WORK TASK
Render every one of the rows below as a Markdown table with two columns, Line and Text, where Line holds the row number and Text holds that row's text. Leave out blank rows.

┌────────

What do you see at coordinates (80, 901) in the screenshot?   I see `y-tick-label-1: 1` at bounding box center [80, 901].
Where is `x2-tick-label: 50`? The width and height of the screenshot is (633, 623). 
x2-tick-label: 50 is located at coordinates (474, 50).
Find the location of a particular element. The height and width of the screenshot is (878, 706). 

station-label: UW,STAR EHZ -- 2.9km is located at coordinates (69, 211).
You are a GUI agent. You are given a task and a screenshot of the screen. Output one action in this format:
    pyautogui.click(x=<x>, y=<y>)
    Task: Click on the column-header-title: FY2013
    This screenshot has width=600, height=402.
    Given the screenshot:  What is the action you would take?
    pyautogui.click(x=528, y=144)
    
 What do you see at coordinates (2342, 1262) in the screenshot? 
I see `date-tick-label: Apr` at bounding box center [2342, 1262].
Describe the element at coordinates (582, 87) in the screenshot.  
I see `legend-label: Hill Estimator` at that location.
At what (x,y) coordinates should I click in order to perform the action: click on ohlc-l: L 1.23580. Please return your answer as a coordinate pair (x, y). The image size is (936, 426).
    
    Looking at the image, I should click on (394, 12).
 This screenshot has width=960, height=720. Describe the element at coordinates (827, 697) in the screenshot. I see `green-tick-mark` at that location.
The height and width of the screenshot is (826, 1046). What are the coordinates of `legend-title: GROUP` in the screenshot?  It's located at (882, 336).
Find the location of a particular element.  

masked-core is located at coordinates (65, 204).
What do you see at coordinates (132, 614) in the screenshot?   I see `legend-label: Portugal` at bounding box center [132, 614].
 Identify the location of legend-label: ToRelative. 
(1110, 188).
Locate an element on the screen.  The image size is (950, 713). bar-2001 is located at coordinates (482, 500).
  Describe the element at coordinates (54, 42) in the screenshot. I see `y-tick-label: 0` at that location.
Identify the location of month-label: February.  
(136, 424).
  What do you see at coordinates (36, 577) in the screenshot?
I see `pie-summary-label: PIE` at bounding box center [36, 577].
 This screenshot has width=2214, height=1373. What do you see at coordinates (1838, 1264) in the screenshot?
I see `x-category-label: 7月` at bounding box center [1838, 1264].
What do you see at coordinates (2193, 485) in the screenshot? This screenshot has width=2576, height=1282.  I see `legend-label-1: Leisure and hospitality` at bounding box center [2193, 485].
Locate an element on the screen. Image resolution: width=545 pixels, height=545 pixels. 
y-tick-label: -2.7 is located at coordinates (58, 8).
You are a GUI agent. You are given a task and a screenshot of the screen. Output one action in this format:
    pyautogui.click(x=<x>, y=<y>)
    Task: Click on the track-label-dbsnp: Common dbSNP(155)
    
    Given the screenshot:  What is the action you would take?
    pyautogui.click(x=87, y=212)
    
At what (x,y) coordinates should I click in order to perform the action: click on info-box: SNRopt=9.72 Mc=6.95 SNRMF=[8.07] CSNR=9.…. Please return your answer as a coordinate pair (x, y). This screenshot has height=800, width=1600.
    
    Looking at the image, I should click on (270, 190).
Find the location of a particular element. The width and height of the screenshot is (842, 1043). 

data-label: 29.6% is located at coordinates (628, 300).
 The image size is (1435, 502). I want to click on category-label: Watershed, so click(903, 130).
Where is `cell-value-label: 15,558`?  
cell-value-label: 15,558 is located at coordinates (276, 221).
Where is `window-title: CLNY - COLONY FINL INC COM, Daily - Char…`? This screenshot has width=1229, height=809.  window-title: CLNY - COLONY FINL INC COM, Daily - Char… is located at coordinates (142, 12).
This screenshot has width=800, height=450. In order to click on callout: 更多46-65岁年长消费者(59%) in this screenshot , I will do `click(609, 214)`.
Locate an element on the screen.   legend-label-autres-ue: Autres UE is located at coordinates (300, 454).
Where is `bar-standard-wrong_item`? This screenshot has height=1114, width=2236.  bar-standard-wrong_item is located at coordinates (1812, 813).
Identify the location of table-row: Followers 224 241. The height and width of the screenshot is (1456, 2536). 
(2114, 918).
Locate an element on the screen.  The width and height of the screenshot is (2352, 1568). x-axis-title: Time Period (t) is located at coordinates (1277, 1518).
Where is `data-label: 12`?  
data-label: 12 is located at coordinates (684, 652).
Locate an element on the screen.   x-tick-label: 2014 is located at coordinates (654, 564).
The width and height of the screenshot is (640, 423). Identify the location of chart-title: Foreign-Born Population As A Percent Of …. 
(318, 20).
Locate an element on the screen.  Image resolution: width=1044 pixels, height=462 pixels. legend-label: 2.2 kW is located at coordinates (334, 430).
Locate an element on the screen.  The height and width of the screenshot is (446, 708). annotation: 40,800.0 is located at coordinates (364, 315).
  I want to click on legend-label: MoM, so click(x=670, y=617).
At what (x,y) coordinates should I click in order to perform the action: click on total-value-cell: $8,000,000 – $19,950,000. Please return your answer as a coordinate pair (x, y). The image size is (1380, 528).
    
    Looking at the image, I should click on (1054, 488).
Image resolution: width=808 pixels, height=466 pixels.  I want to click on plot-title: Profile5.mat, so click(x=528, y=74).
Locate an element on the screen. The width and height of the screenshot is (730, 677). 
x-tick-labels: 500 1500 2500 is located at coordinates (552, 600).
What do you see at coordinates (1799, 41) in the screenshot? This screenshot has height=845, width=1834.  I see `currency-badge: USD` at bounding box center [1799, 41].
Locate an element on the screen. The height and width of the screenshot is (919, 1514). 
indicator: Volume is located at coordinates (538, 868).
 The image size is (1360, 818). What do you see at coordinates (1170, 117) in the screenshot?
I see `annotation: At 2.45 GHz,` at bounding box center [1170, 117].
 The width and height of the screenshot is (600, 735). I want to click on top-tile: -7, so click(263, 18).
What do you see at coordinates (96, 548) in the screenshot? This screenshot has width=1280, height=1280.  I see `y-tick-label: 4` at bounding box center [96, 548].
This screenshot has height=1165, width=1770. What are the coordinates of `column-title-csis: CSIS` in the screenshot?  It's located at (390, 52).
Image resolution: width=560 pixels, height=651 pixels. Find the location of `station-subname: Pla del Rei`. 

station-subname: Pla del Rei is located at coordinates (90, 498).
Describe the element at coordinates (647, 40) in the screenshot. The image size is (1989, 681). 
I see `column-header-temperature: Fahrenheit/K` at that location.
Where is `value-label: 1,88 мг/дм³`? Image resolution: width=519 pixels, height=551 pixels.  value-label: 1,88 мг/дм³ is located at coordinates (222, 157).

└────────

SOLUTION FOR THIS EXERCISE
| Line | Text |
|---|---|
| 1 | What do you see at coordinates (80, 901) in the screenshot?   I see `y-tick-label-1: 1` at bounding box center [80, 901]. |
| 2 | Where is `x2-tick-label: 50`? The width and height of the screenshot is (633, 623).  |
| 3 | x2-tick-label: 50 is located at coordinates (474, 50). |
| 4 | Find the location of a particular element. The height and width of the screenshot is (878, 706).  |
| 5 | station-label: UW,STAR EHZ -- 2.9km is located at coordinates (69, 211). |
| 6 | You are a GUI agent. You are given a task and a screenshot of the screen. Output one action in this format: |
| 7 |     pyautogui.click(x=<x>, y=<y>) |
| 8 |     Task: Click on the column-header-title: FY2013 |
| 9 |     This screenshot has width=600, height=402. |
| 10 |     Given the screenshot:  What is the action you would take? |
| 11 |     pyautogui.click(x=528, y=144) |
| 12 |  What do you see at coordinates (2342, 1262) in the screenshot?  |
| 13 | I see `date-tick-label: Apr` at bounding box center [2342, 1262]. |
| 14 | Describe the element at coordinates (582, 87) in the screenshot.   |
| 15 | I see `legend-label: Hill Estimator` at that location. |
| 16 | At what (x,y) coordinates should I click in order to perform the action: click on ohlc-l: L 1.23580. Please return your answer as a coordinate pair (x, y). The image size is (936, 426). |
| 17 |     Looking at the image, I should click on (394, 12). |
| 18 |  This screenshot has width=960, height=720. Describe the element at coordinates (827, 697) in the screenshot. I see `green-tick-mark` at that location. |
| 19 | The height and width of the screenshot is (826, 1046). What are the coordinates of `legend-title: GROUP` in the screenshot?  It's located at (882, 336). |
| 20 | Find the location of a particular element.   |
| 21 | masked-core is located at coordinates (65, 204). |
| 22 | What do you see at coordinates (132, 614) in the screenshot?   I see `legend-label: Portugal` at bounding box center [132, 614]. |
| 23 |  Identify the location of legend-label: ToRelative.  |
| 24 | (1110, 188). |
| 25 | Locate an element on the screen.  The image size is (950, 713). bar-2001 is located at coordinates (482, 500). |
| 26 |   Describe the element at coordinates (54, 42) in the screenshot. I see `y-tick-label: 0` at that location. |
| 27 | Identify the location of month-label: February.   |
| 28 | (136, 424). |
| 29 |   What do you see at coordinates (36, 577) in the screenshot? |
| 30 | I see `pie-summary-label: PIE` at bounding box center [36, 577]. |
| 31 |  This screenshot has width=2214, height=1373. What do you see at coordinates (1838, 1264) in the screenshot? |
| 32 | I see `x-category-label: 7月` at bounding box center [1838, 1264]. |
| 33 | What do you see at coordinates (2193, 485) in the screenshot? This screenshot has width=2576, height=1282.  I see `legend-label-1: Leisure and hospitality` at bounding box center [2193, 485]. |
| 34 | Locate an element on the screen. Image resolution: width=545 pixels, height=545 pixels.  |
| 35 | y-tick-label: -2.7 is located at coordinates (58, 8). |
| 36 | You are a GUI agent. You are given a task and a screenshot of the screen. Output one action in this format: |
| 37 |     pyautogui.click(x=<x>, y=<y>) |
| 38 |     Task: Click on the track-label-dbsnp: Common dbSNP(155) |
| 39 |     Given the screenshot:  What is the action you would take? |
| 40 |     pyautogui.click(x=87, y=212) |
| 41 | At what (x,y) coordinates should I click in order to perform the action: click on info-box: SNRopt=9.72 Mc=6.95 SNRMF=[8.07] CSNR=9.…. Please return your answer as a coordinate pair (x, y). This screenshot has height=800, width=1600. |
| 42 |     Looking at the image, I should click on (270, 190). |
| 43 | Find the location of a particular element. The width and height of the screenshot is (842, 1043).  |
| 44 | data-label: 29.6% is located at coordinates (628, 300). |
| 45 |  The image size is (1435, 502). I want to click on category-label: Watershed, so click(903, 130). |
| 46 | Where is `cell-value-label: 15,558`?   |
| 47 | cell-value-label: 15,558 is located at coordinates (276, 221). |
| 48 | Where is `window-title: CLNY - COLONY FINL INC COM, Daily - Char…`? This screenshot has width=1229, height=809.  window-title: CLNY - COLONY FINL INC COM, Daily - Char… is located at coordinates (142, 12). |
| 49 | This screenshot has width=800, height=450. In order to click on callout: 更多46-65岁年长消费者(59%) in this screenshot , I will do `click(609, 214)`. |
| 50 | Locate an element on the screen.   legend-label-autres-ue: Autres UE is located at coordinates (300, 454). |
| 51 | Where is `bar-standard-wrong_item`? This screenshot has height=1114, width=2236.  bar-standard-wrong_item is located at coordinates (1812, 813). |
| 52 | Identify the location of table-row: Followers 224 241. The height and width of the screenshot is (1456, 2536).  |
| 53 | (2114, 918). |
| 54 | Locate an element on the screen.  The width and height of the screenshot is (2352, 1568). x-axis-title: Time Period (t) is located at coordinates (1277, 1518). |
| 55 | Where is `data-label: 12`?   |
| 56 | data-label: 12 is located at coordinates (684, 652). |
| 57 | Locate an element on the screen.   x-tick-label: 2014 is located at coordinates (654, 564). |
| 58 | The width and height of the screenshot is (640, 423). Identify the location of chart-title: Foreign-Born Population As A Percent Of ….  |
| 59 | (318, 20). |
| 60 | Locate an element on the screen.  Image resolution: width=1044 pixels, height=462 pixels. legend-label: 2.2 kW is located at coordinates (334, 430). |
| 61 | Locate an element on the screen.  The height and width of the screenshot is (446, 708). annotation: 40,800.0 is located at coordinates (364, 315). |
| 62 |   I want to click on legend-label: MoM, so click(x=670, y=617). |
| 63 | At what (x,y) coordinates should I click in order to perform the action: click on total-value-cell: $8,000,000 – $19,950,000. Please return your answer as a coordinate pair (x, y). The image size is (1380, 528). |
| 64 |     Looking at the image, I should click on (1054, 488). |
| 65 | Image resolution: width=808 pixels, height=466 pixels.  I want to click on plot-title: Profile5.mat, so click(x=528, y=74). |
| 66 | Locate an element on the screen. The width and height of the screenshot is (730, 677).  |
| 67 | x-tick-labels: 500 1500 2500 is located at coordinates (552, 600). |
| 68 | What do you see at coordinates (1799, 41) in the screenshot? This screenshot has height=845, width=1834.  I see `currency-badge: USD` at bounding box center [1799, 41]. |
| 69 | Locate an element on the screen. The height and width of the screenshot is (919, 1514).  |
| 70 | indicator: Volume is located at coordinates (538, 868). |
| 71 |  The image size is (1360, 818). What do you see at coordinates (1170, 117) in the screenshot? |
| 72 | I see `annotation: At 2.45 GHz,` at bounding box center [1170, 117]. |
| 73 |  The width and height of the screenshot is (600, 735). I want to click on top-tile: -7, so click(263, 18). |
| 74 | What do you see at coordinates (96, 548) in the screenshot? This screenshot has width=1280, height=1280.  I see `y-tick-label: 4` at bounding box center [96, 548]. |
| 75 | This screenshot has height=1165, width=1770. What are the coordinates of `column-title-csis: CSIS` in the screenshot?  It's located at (390, 52). |
| 76 | Image resolution: width=560 pixels, height=651 pixels. Find the location of `station-subname: Pla del Rei`.  |
| 77 | station-subname: Pla del Rei is located at coordinates (90, 498). |
| 78 | Describe the element at coordinates (647, 40) in the screenshot. The image size is (1989, 681).  |
| 79 | I see `column-header-temperature: Fahrenheit/K` at that location. |
| 80 | Where is `value-label: 1,88 мг/дм³`? Image resolution: width=519 pixels, height=551 pixels.  value-label: 1,88 мг/дм³ is located at coordinates (222, 157). |